I havn't put a huge effort into learning to write prompts but in short, it seems easier to write the code myself than determine prompts. If you don't know every detail ahead of time and ask a slightly off question, the entire result will be garbage.

dakiol 10 hours ago
To all the engineers using claude code: how do you submit your (well, claude’s) to review? Say, you have a big feature/epic to implement. Typically (pre-ai) times you would split it in chunks and submit each chunk as PR to be reviewed. You don’t want to submit dozens of file changes because nobody would review it. Now with llms, one can easily explain the whole feature to the machine and they would output the whole code just fine. What do you do? You divide it manually for review submission? One chunk after another?

It’s way easier to let the agent code the whole thing if your prompt is good enough than to give instructions bit by bit only because your colleagues cannot review a PR with 50 file changes.

athrowaway3z 10 hours ago
Practically - you can commit it all after you're done and then tell it to tease apart the commit into multiple well documented logical steps.

"Ask the LLM" is a good enough solution to an absurd number of situations. Being open to questioning your approach - or even asking the LLM (with the right context) to question your approach has been valuable in my experience.

But from a more general POV, its something we'll have to spend the next decade figuring out. 'Agile'/scrum & friends is a sort of industry-wide standard approach, and all of that should be rethought - once a bit of the dust settles.

We're so early in the change that I haven't even seen anybody get it wrong, let alone right.

yodsanklai 10 hours ago
I split my diffs like I've always did so they can be reviewed by a human (or even an AI which won't understand 50 file changes).
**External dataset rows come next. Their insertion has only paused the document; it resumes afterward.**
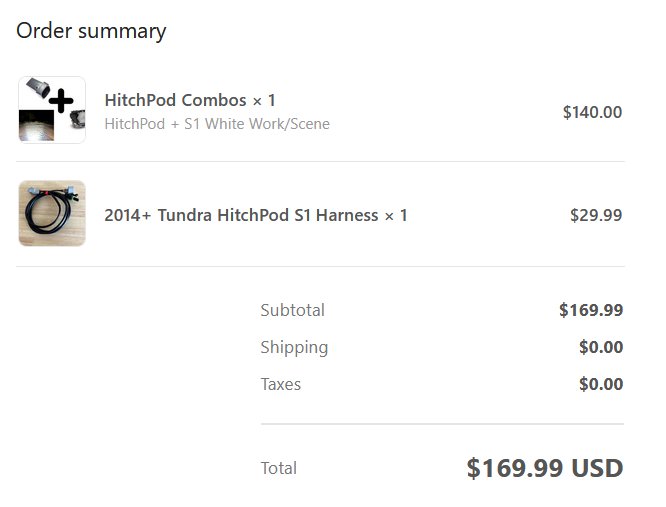The width and height of the screenshot is (666, 507).
Task: Click the $169.99 subtotal amount
Action: (x=591, y=310)
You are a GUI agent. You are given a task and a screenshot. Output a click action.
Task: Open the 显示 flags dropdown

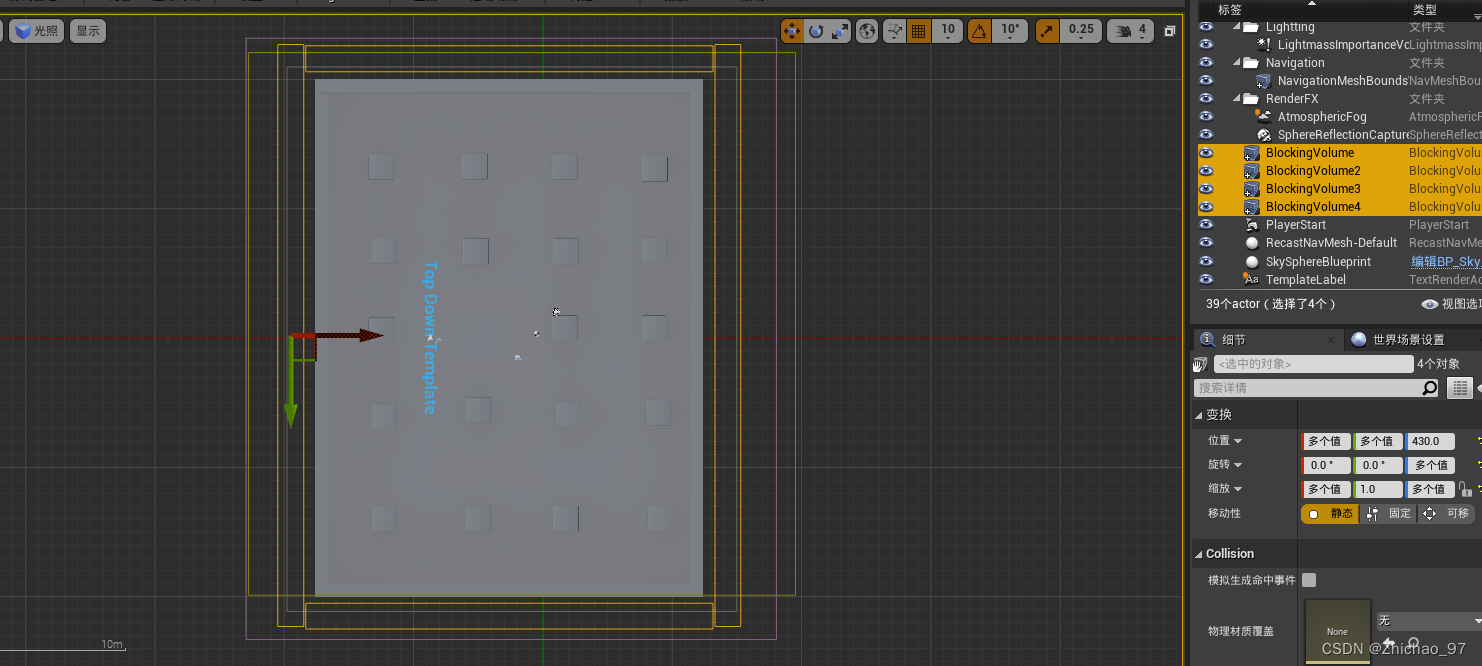point(86,31)

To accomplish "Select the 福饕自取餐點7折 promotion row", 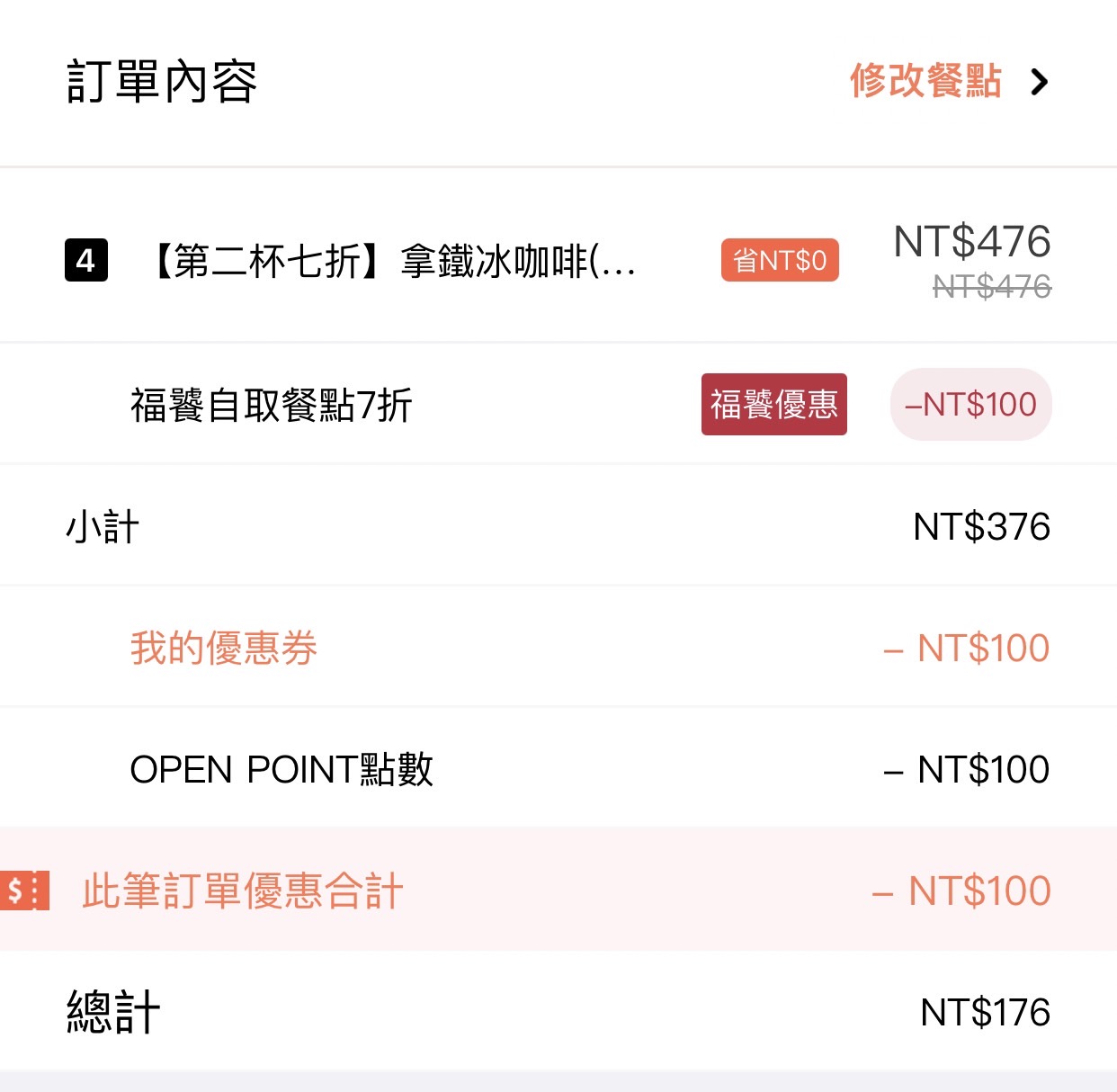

The 50 file changes is most likely unsafe to deploy and unmaintainable.

Yoric 10 hours ago
I regularly write big MRs, then cut them into 5+ (sometimes 10+) smaller MRs. What does Claude Code change here?
dakiol 10 hours ago
The split seems artificial now. Before, an average engineer would produce code sequentially, chunk after chunk. Each chunk submitted only after the previous one was reviewed and approved. Today, one could submit the whole thing for review. Also, if machines can write it, why not let machines review it too? Seems weird not to do so.
Disposal8433 4 hours ago
Will the LLM take responsibility for the bugs and bad code introduced by the review? If it does and I'm free, then go for it.
edverma2 9 hours ago
I built a tool to split up a single PR into multiple nice commits: https://github.com/edverma/git-smart-squash
bongodongobob 10 hours ago
Do whatever you want. Tell it to make different patches in chunks if you want. It'll do what you tell it to do.